What I saw (and this comes close to what I was talking about earlier)
was that the people on the west side of Chicago were migrants from
Mississippi; and they were true to their Baptist background—but they
were joined on the south side (in Hyde Park and places like that) by
people who were moral dandies... black people. They began to make
political capital out of it; whereas before, what had been a moral
struggle had become a PR struggle. So I was confronted with the problem
of what happens when commitment itself is superseded by a commitment to
the period movement... then you get a moral dandyism and you begin to
denounce people. I think that's what happened to the people on the
south side. That's what the story is about—when a moral thing becomes a
license and you become a moral dandy because you lose sight of the
basic thing you're doing. You become committed to the rhetoric of the
commitment as opposed to the concrete thing that you're really
committed to, and that's not right.
So, I didn't mean to put down the people of Chicago. I just wanted to
talk with fiction about what happens when the concrete right/wrong
issue becomes an opportunity of moral dandyism. That's where we are
now.
How do you react when people in an academic setting respond favorably to a negative character that you've written?
I was talking to Howard Smuckler this evening about how years ago, a
Jewish novelist, Bernard Malamud, had sent me his manuscript of a novel
he was wanting to publish called The Tennants.
It was about a conflict between a black guy and a Jewish guy—he asked
me to read it because he was concerned about being called a racist. I
read it and the only objection I had was that the black people sounded
Jewish. And so I decided to work on this idiom. But he touched a point
that I think is important—I mention moral dandyism… society has given
us the excuse of racism and white supremacy; and I'm for that except
when it threatens to destroy our internal ancestral values.

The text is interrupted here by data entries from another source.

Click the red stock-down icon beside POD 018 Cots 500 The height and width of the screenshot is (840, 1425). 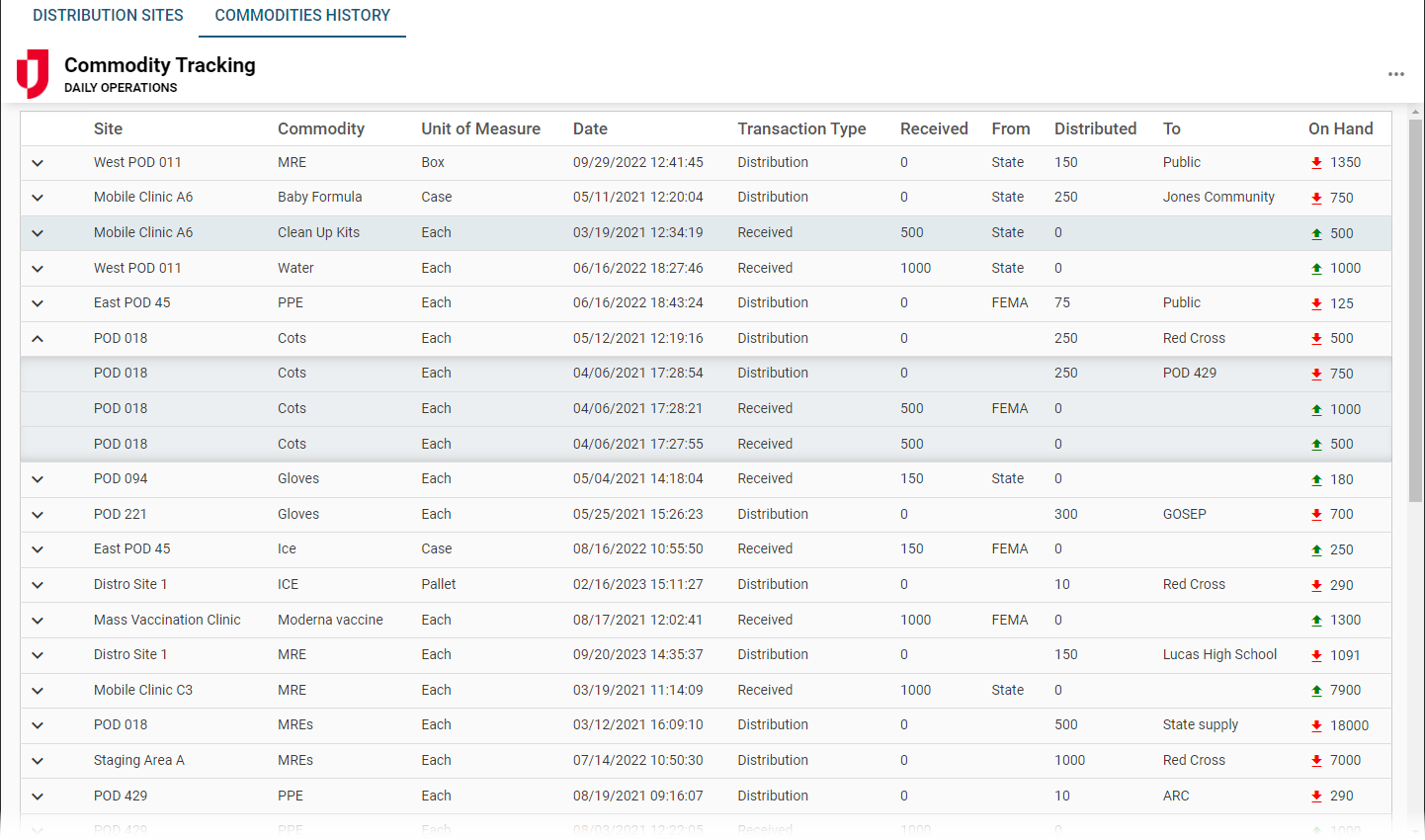click(1316, 338)
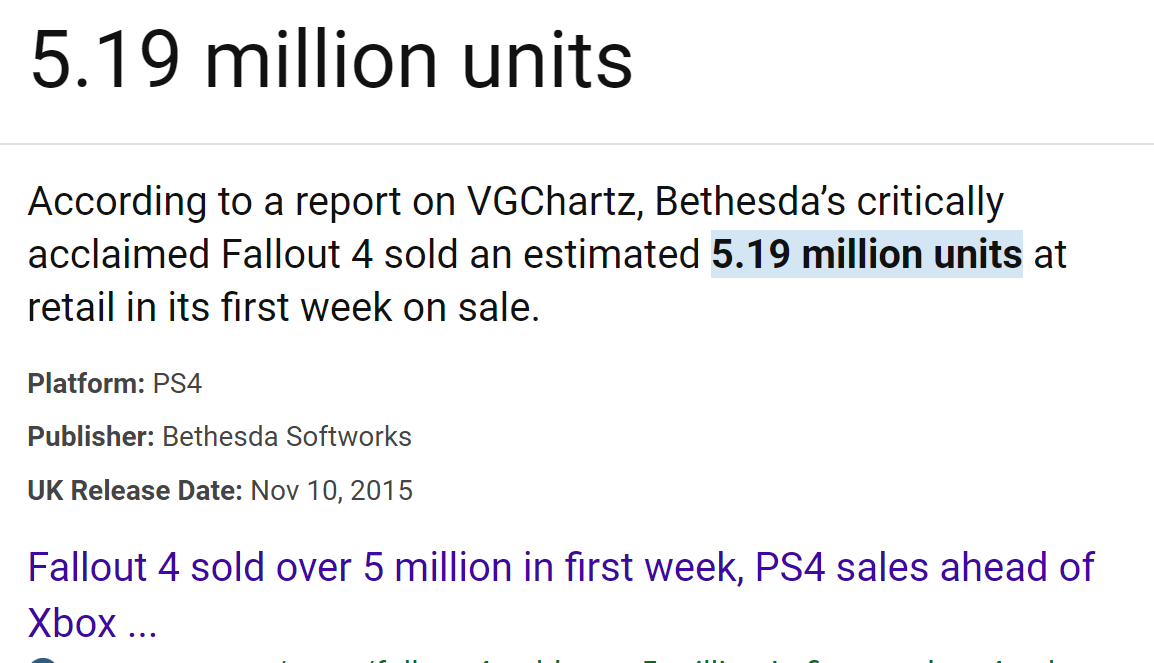Open the Fallout 4 sold over 5 million link
This screenshot has width=1154, height=663.
click(x=561, y=595)
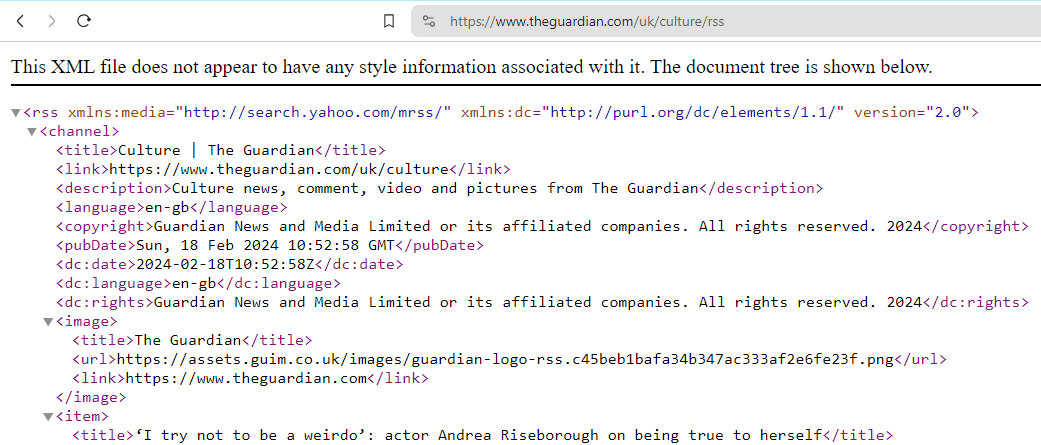Click the theguardian.com/uk/culture link text

point(279,170)
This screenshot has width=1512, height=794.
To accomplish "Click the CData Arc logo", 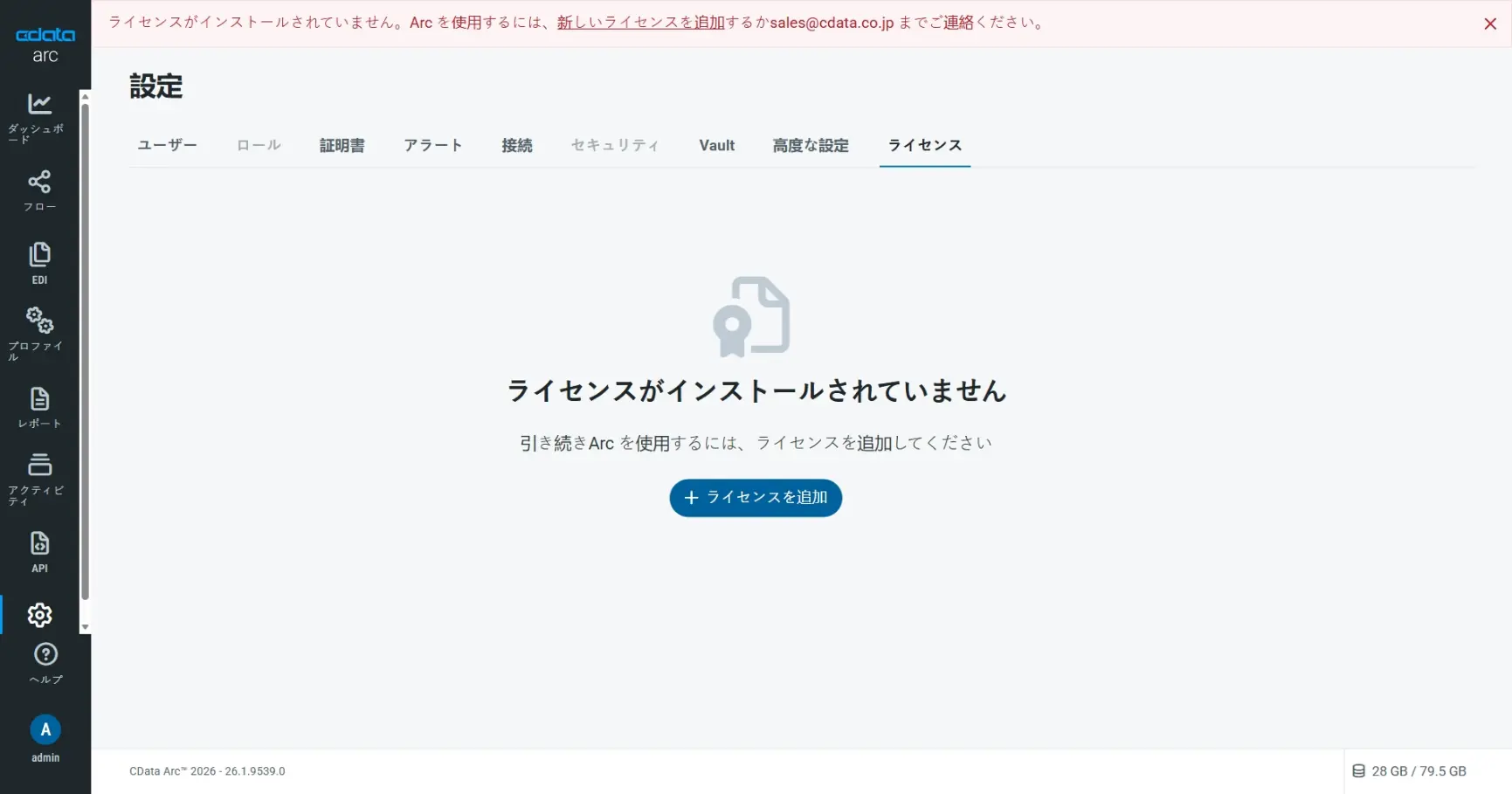I will [x=45, y=45].
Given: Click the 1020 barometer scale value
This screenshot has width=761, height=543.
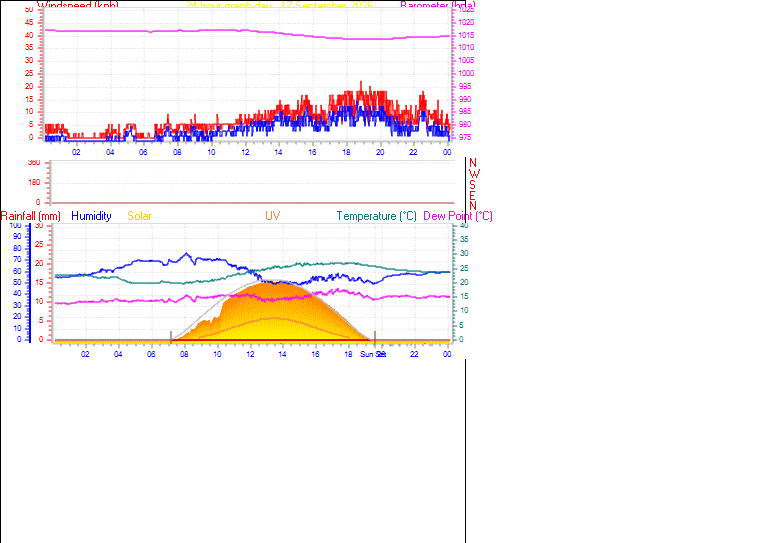Looking at the screenshot, I should click(x=466, y=22).
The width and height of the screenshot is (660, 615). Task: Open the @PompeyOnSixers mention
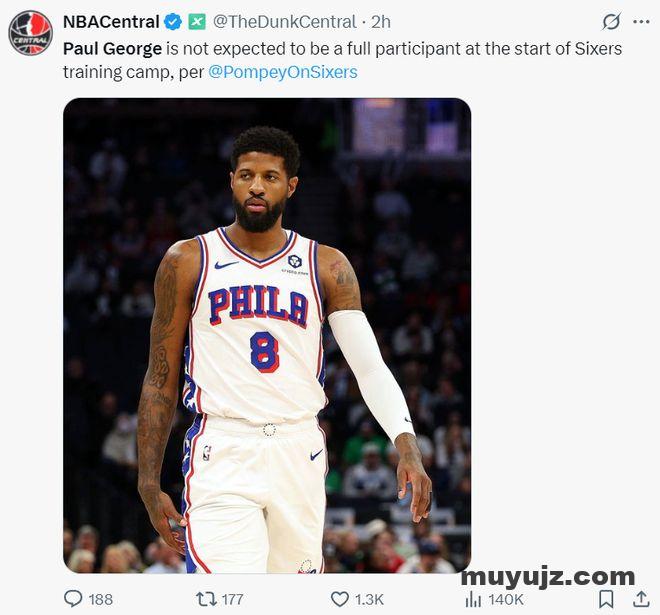(x=282, y=72)

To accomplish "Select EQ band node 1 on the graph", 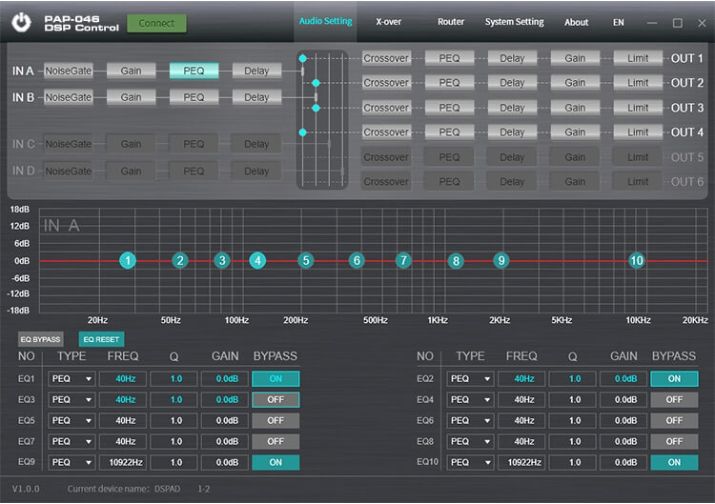I will point(128,260).
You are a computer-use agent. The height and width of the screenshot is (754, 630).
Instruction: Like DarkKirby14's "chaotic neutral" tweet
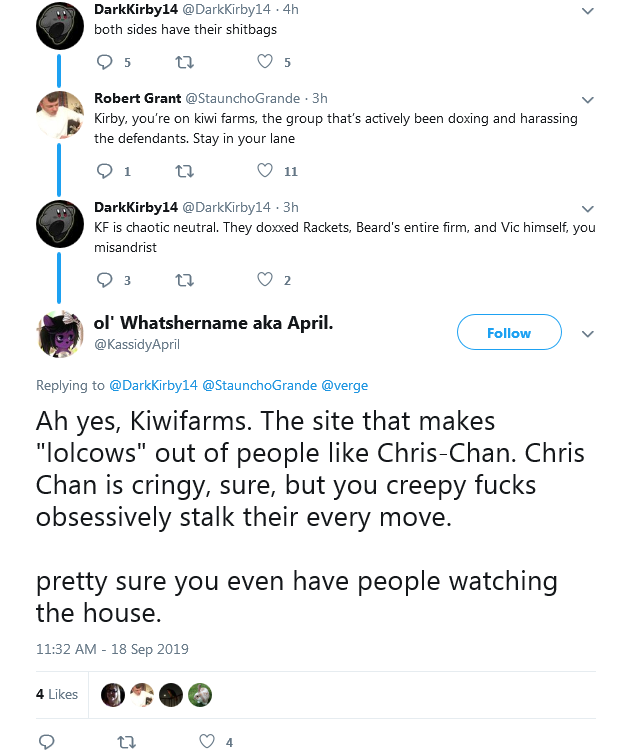[x=265, y=279]
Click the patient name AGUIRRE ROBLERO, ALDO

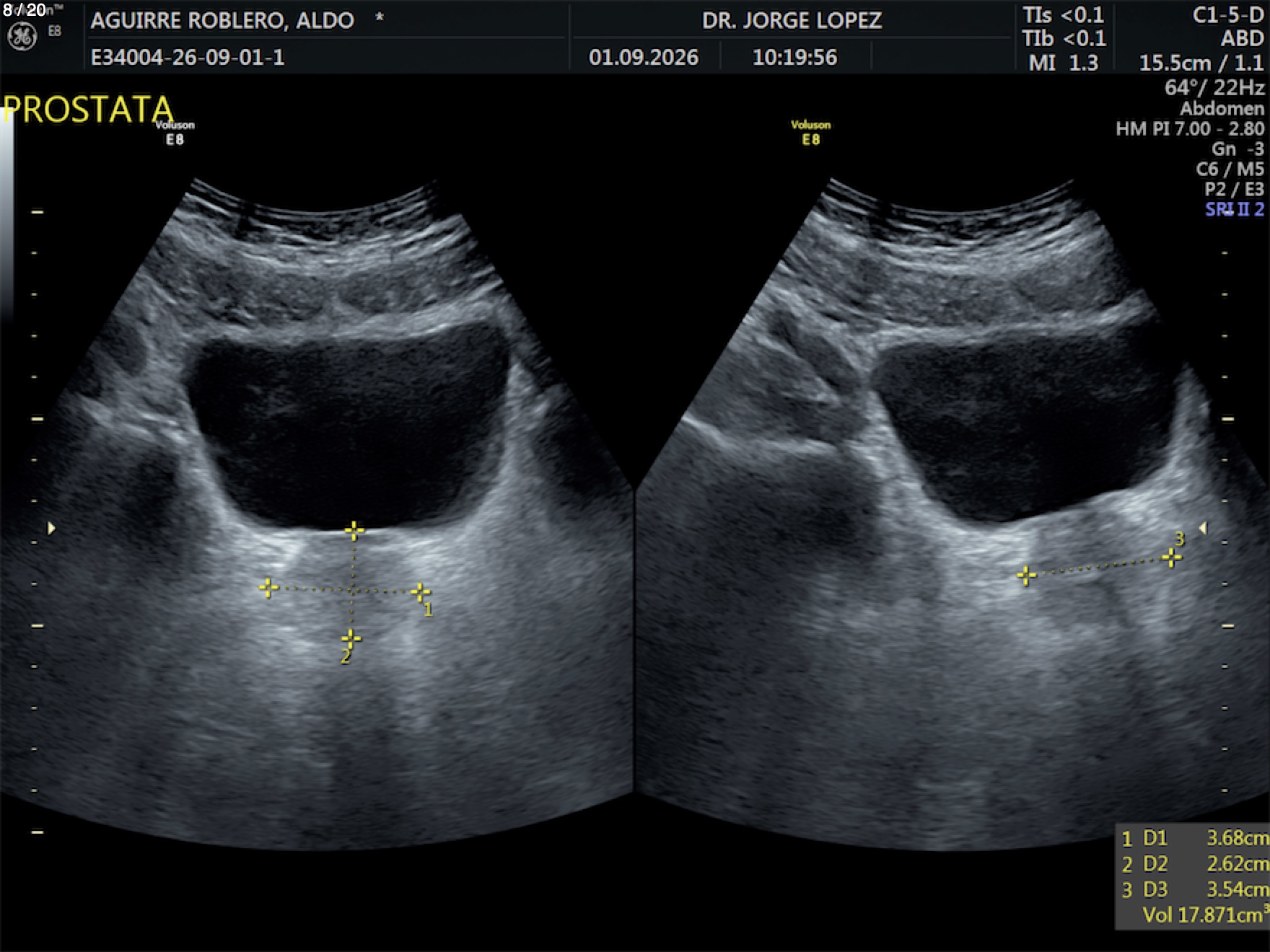(x=222, y=20)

It's easy to say racism accounts for everything wrong with my life, but
it is harder to say "Yes, there's racism, but I account for it in my
life." What I am trying to say is that despite racism, my people are
great people because in the past, we persevered despite racism. What I
fear now is that we've been given the excuse to say: "I can't, I
won't," because of racism. And that's sad... that's sad because it
wipes out the idea of heroism.
You know, the blues is a synthesis of Greek tradition in that the
Greeks in their religious festivals each year, would go to the temple
dance or whatever, and dramatize tragedies during the day and comedies
at night. And the two together said that life was hard but well worth
living. The blues captured that. But we have lost the sense that they
have transcended something; and the society encourages us to say that
it is all very tragic and it doesn't give us any room to say we
transcended it.
We
have lost sight of what we did to affirm who we are and we've allowed
the larger society to tell us who we are or who we would be.
It's a sad thing that the media has given us the right to not be
heroic—to become social science heroes. By that I mean: instead of
confronting the dragon, we confront sociological theories—and the hero
always confronts the dragon, not a sociological theory.